If anyone has any leads on this bike I'd appreciate it! I am trying to get pictures up and will probably be able to by tonight.


----------



## crank

Don't paint it...wax it up with black shoe polish and buff. You'll be amazed how that old English paint shines up. Love to see pics


----------



## hojo_10_19

okay, it is dissassembled right now, took picture to show frame, headbadge, couple decals, the serial number, and then a picture of the fenders, seat, and handlebars (don't think they are original) that it came with.


----------



## hojo_10_19




----------



## SirMike1983

Nice oddball bicycle. The older Raleigh products were of wonderful quality. Clean it up and ride it-- they make great riders.


----------



## Aporky

*Raleigh-Gazelle*



SirMike1983 said:


> Nice oddball bicycle. The older Raleigh products were of wonderful quality. Clean it up and ride it-- they make great riders.



Found recently 2 documents that show's that raleigh made already in 1902
Raleigh-Gazelle will send them to Scott


----------



## Debora68

I think entry level racing bike. Reynolds 531 main tubes plain gauge only. Quick Release Hubs. Same sport geometry as nearly all Raleigh bikes. 700c wheels and/or tubular tires (Super Course TT). Upgraded gearing. Low-end Brooks Leather Saddle (B5N or B15)


----------



## elisabeth

*Gazelle.*

I have a 1959 red Gazelle with the same Nottingham decal... Quite tricky to find any specific information on them  Nonetheless, it's a beautiful little bike! Will be interested to see if you turn up anything. 

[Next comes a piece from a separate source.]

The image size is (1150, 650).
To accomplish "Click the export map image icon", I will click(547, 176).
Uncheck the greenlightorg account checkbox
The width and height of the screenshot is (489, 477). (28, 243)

I know the soft grips aren't original, and it seems my top tube has a bit of a curve that yours doesn't. Here's mine:


----------



## djolly

*Raleigh gazelle*

I just found one of these bikes .what yr is it..nice old bike, how much are they worth? I will send some picks tommorow..time to clean it up and put it on the market..I have a stingray from the 70's and a bunch of parts also


----------



## sharpeyes

*Raleigh Gazelle*

I know your post was quite awhile back. I hope you are still following this thread.
If you still have the Raleigh Gazelle, I would really appreciate some photos of the decals. I have one of these bicycles and I'm trying to restore it. The paint (blue) is decent but the downtube decals are shot. Any information will be greatly appreciated.


----------



## DonPedro

*Raliegh Gazelle 1956*

I have recently purchased a Raleigh Gazelle which sat in a barn in NJ for many years - in excellent condition. I've been through the same scrutiny on the internet and is also confused. The official records states that RI sold the Gazelle 1938 through WWII and thereafter renamed them Robin Hood.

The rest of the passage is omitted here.